Onde come il cultor, che sopra il grembo
De’ lavorati campi
Mira con fausti lampi
Stendersi repentino estivo nembo;
E tremolar per molta
Pioggia con fresco mormorìo le frondi;
E di novi al suo piè verdi giocondi
Rider la biada folta,
Tal io fui lieto, e nel pensier descrissi
Belle speranze a la mia Insubria, e dissi:
Vedrò vedrò da le mal nate fonti,
Che di zolfo e d’impura
Fiamma e di nebbia oscura
Scendon l’Italia ad infettar da i monti;
Vedrò la gioventude
I labbri torcer disdegnosi e schivi;
E a i limpidi tornar di Grecia rivi,
Onde natura schiude
Almo sapor, che a sè contrario il folle
Secol non gusta, e pur con laudi estolle.
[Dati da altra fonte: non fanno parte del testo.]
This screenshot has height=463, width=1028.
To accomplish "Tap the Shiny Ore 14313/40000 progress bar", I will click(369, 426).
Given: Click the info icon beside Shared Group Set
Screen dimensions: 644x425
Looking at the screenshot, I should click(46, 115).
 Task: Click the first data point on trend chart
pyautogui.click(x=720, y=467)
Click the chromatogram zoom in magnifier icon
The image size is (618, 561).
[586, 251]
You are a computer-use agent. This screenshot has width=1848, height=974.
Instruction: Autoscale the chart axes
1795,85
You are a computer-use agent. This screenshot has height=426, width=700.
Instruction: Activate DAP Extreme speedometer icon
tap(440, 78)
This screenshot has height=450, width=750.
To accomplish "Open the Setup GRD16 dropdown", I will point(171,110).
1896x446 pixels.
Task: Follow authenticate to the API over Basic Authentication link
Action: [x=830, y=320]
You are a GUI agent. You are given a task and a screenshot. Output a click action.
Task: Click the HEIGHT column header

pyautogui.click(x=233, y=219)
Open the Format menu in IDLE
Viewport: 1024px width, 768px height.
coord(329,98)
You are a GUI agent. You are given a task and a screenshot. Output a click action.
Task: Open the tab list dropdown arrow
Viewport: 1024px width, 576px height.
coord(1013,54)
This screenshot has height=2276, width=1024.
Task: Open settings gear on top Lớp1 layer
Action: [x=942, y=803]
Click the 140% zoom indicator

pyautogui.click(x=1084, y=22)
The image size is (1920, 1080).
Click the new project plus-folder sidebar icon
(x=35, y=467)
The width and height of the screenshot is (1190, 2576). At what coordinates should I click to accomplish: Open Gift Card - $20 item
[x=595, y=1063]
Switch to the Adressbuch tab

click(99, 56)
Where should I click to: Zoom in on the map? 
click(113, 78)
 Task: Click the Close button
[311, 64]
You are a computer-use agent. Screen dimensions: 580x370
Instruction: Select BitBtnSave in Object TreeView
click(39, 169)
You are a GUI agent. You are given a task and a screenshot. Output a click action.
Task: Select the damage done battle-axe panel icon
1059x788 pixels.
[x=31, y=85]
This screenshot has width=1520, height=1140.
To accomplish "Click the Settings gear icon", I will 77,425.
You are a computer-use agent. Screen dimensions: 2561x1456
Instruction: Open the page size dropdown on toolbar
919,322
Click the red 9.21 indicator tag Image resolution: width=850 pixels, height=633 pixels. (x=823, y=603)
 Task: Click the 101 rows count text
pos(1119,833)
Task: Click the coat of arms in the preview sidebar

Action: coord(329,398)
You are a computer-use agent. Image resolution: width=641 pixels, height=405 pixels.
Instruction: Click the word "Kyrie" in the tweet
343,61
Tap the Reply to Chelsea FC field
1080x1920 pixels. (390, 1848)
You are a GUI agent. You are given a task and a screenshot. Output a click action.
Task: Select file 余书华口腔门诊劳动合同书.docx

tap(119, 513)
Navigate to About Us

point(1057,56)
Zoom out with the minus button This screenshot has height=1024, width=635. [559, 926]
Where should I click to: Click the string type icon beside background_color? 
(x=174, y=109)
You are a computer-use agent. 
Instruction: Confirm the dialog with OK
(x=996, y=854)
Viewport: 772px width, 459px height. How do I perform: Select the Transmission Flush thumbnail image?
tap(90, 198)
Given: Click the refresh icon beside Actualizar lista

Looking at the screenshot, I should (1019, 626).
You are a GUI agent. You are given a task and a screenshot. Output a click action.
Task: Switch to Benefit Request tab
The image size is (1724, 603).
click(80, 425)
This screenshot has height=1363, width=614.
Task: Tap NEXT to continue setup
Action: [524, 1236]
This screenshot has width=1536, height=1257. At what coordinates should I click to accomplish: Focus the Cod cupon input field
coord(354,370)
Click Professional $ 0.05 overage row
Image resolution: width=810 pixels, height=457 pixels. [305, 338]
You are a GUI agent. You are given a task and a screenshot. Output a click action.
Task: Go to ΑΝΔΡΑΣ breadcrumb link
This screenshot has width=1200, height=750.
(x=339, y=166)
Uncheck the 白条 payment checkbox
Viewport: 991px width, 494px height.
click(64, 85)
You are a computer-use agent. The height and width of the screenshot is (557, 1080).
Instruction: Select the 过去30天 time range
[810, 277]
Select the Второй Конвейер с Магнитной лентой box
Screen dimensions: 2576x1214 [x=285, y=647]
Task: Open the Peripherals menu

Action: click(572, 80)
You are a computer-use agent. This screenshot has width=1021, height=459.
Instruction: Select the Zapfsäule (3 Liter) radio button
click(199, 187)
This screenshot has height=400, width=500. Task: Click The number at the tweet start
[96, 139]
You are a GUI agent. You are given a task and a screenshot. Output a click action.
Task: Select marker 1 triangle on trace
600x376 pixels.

Questi è il Genio dell’arti. Il chiaro foco
Onde tutt’arde e splende
Irrequieto ei stende
Simile all’alto sol di loco in loco.
Il Campidoglio e Roma
Lui ancor biondo il crine ammirar vide
I supremi del bello esempi e guide,
Che lunga età non doma;
E il concetto fervore e i novi auspicj
Largo versar di Pallade a gli amici.
Nè già, benchè per rapida le penne
Strada d’onor levasse,
Da sè rimote o basse
Le prime cure onde fu vago ei tenne:
O se con detti armati
D’integra fede e cor di zelo accenso
Osò l’ardua tentar fra nuvol denso
Mente de i re scettrati;
O se nel popol poi con miti e pure
Man le date spiegò verghe e la scure.
Però che dove o fra le reggie eccelse
Loco all’arti divine
O in umili officine
O in case ignote la fortuna scelse,
Ivi amabil decoro
E saggia meraviglia al merto desta
Venne guidando, e largità modesta,
E de le grazie il coro
Co’ festevoli applausi ora discinti
Or de’ bei nodi de le Muse avvinti.
Anzi, come d’Alcide e di Tesèo
Suona che da le vive
Genti a le inferne rive
L’ardente cortesìa scender potèo;
Ed ei così la notte
Ruppe dove l’oblìo profondo giace;
E al lieto de la fama aere vivace
Tornò le menti dotte;
E l’opre lor, dopo molt’anni e lustri,
Di sue vigilie allo splendor fe’ illustri.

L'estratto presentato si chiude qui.